厲宇這一天都沒有再放開她,他們在市中心最好的酒店裏待了很久,套房很熱鬧,各式各樣的人穿梭來去,捧着各式華服首飾,樂黎坐在沙發上看着那些光彩奪目的東西水一樣在眼前流過,最後站起來指了最最近在眼前的那一件,“這個吧。”
衣服是疊着的,淺綠色,看不清樣子,厲宇示意那個面目清秀的男孩子將它抖開,衣料順滑薄透,嘩地彷彿可以流瀉一地,那個男孩的手指拈着兩角,隱約可以看到他t恤上的條紋,輕薄得好像一層紗。
瞪着它表情有點古怪,厲宇伸手把它接過來,然後又抓起旁邊一件看了一下。
白色一字領修身裙,相比之下很普通,不過他把那兩件一起撂下,“夠了,你們都走吧。”
清空房間他纔回頭,又去提那汪綠色,低頭看着它微笑了,“小樂,這個,今天晚上不能穿。”
她是隨手指的,哪裏想到是這樣的一件衣服,點點頭,“我指錯了,白色的那件纔是。”
“錯了就錯了。”他走過來一手按住她的肩膀,“小樂,穿給我看看。”
“現在?”
“就現在。”
“在這裏?”
“就在這裏。”
“好。”她突然微笑,看來他選擇這個地方是有計劃的,就是爲了和她待在一起。
不就是待在一起嗎?沒必要那麼麻煩,其實很簡單。
她也需要時間來辦妥其他的事情,既然如此,就讓他在這裏安靜一會也好,有他在側,想必很多人就顧不上來操心她的去向。
傾身抓住那條裙子的一角,因爲這個動作,兩個人貼得很近,她的呼吸輕輕擦過厲宇的頸邊,微笑的時候薄薄脣角勾起來。
效果驚人,厲宇瞬間僵硬,然後雙手一伸抱住她。
她雙手靈活,藤蔓般纏繞上來,眼前那張微笑的光潤小臉忽遠忽近,迷離一片。
這感覺太奇怪了,爲她動了心,爲她失了魂,他覺得自己要在她難得的笑臉中融化,整個身體都沒了力氣。
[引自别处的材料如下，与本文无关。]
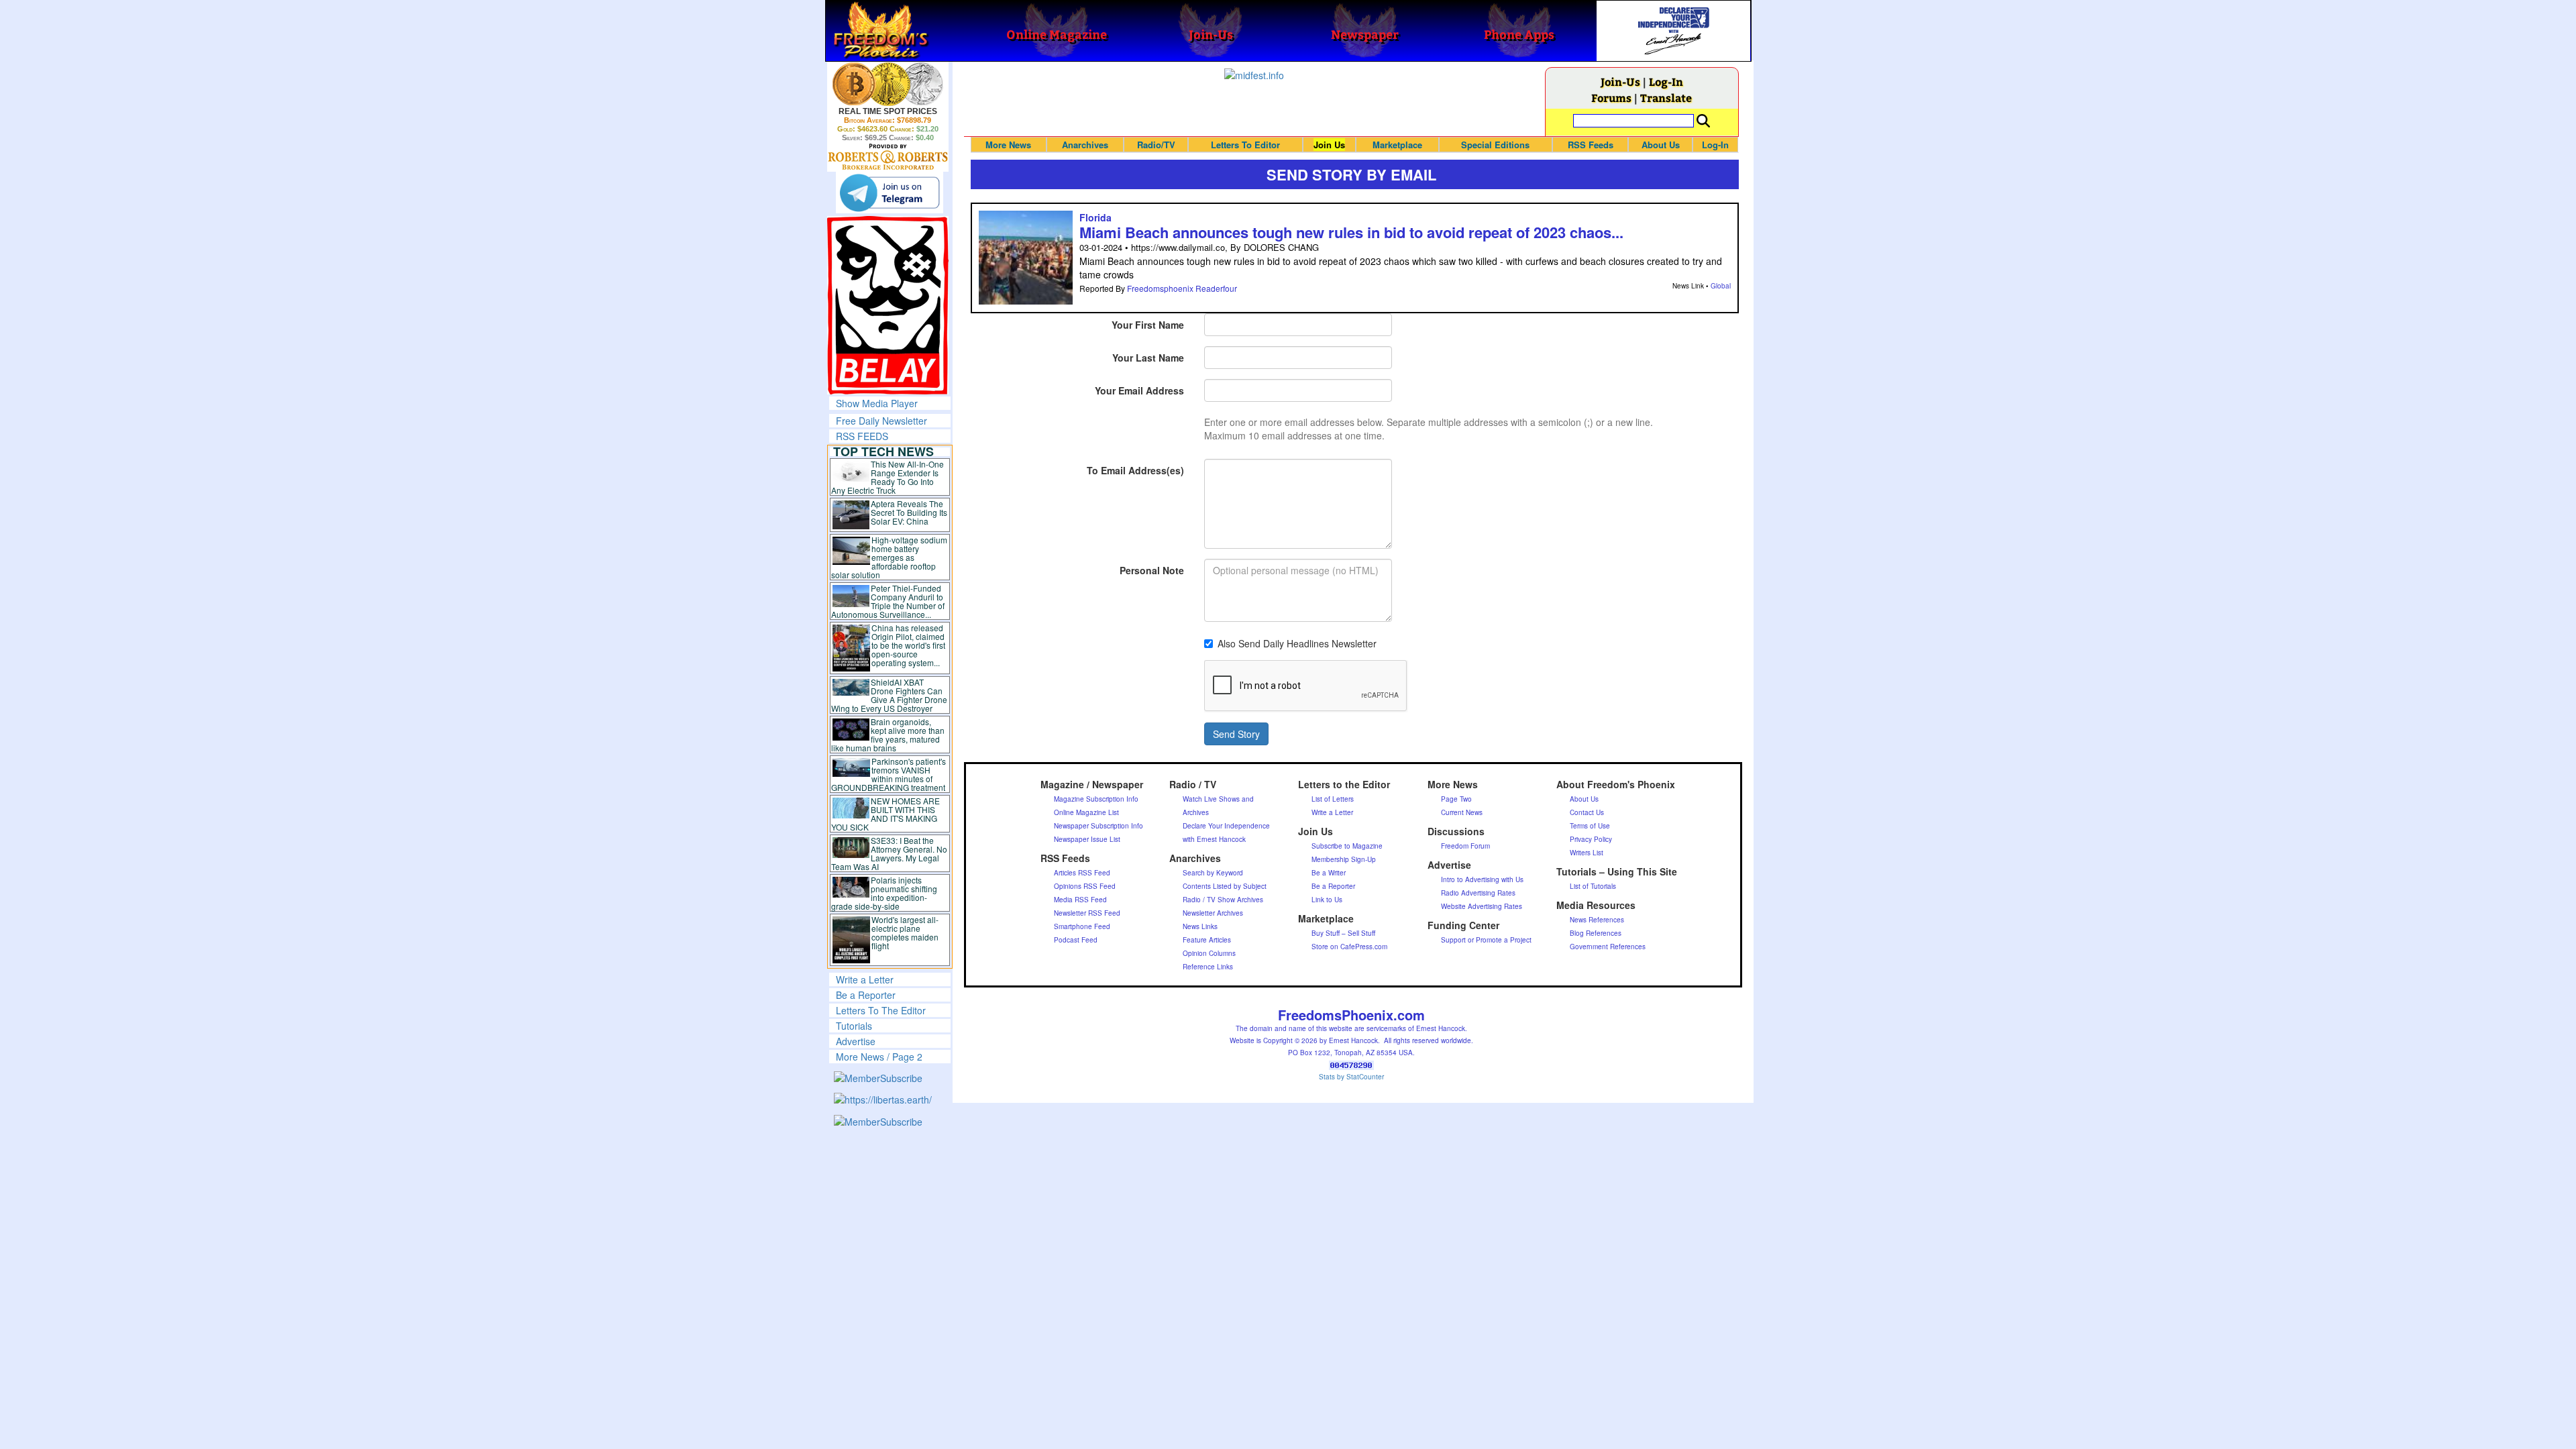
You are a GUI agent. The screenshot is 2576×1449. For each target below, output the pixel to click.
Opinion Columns (1209, 953)
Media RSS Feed (1080, 899)
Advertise (855, 1041)
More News (1008, 144)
套房豪華,臥室寬大無邊,那張牀側邊就是一排長窗,正對海景,早晨朝霞千裏,其實是風雨前序,這時候滿天陰霾,亂雲翻滾,整個世界都是風雨欲來。
這是酒店頂層,視野開闊,對面沒有建築,也沒有山巒,一切了無禁忌,身邊男人身體火熱,又開始脫力,怕他直接倒在自己身上不好辦,顧不上拉窗簾,樂黎直接推他到牀上。
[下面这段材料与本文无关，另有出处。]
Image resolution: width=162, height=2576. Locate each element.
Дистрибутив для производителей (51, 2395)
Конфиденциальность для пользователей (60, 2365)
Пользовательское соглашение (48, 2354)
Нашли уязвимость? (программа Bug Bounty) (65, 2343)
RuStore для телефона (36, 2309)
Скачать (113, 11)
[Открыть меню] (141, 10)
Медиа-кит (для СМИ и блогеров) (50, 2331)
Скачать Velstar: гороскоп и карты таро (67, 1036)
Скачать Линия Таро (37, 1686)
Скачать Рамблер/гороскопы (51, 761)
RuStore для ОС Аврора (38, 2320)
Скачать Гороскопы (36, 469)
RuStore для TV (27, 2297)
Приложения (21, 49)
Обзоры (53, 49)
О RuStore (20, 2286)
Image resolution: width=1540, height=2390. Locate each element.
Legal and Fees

確定他已經神志模糊,她回身去拉窗簾,然後打算與其他人聯繫。
身後有模糊的低喚聲,再回頭厲宇已經自己脫了上衣,他喜歡出海,常年運動,上身精壯,完全不是平常公子哥的虛架子,這時身體上的慾望已經膨脹,倒也沒什麼醜態,只是眼神迷亂地看着她。
知道他這時候眼前都是幻像,她不理睬,仍舊立在窗邊在通訊器上輸入密碼。
但是他的聲音漸漸變成呻吟,跟小李說了幾句,知道情況緊急,小李在那頭聽得非常仔細,鍵盤聲嘀嗒作響,但隔了一會還是忍不住問了一句,“隊長,那個你旁邊沒事吧?”
看了一眼牀上,風景越來越好了,雖然不是沒見過男人的身體,但是除了寧思蜀之外,其它不過是任務中的不得已爲之,過去都覺得噁心,但這回她突然感覺複雜,轉過臉不再看那頭,樂黎掩住話筒說話,“你先跟老大彙報一下,讓大家待命,等我的消息。寧思謙到了是嗎?讓他們把全球定位一直開着,別疏忽,我先把情況弄清楚,馬上再跟你聯繫。”
“好,不過隊長,你,你自己小心。”越聽越不對,小李補充了一句。
“我知道。”匆匆掛了,樂黎握着拳頭立在原地緩緩拉長呼吸,冷靜幾秒鐘。
腦子裏要考慮的事情太多了,她需要這點珍貴的時間理順思路,但是牀邊突然傳來碰的一聲悶響,猛地轉頭,看到厲宇半個身子已經落到地上,表情很痛苦。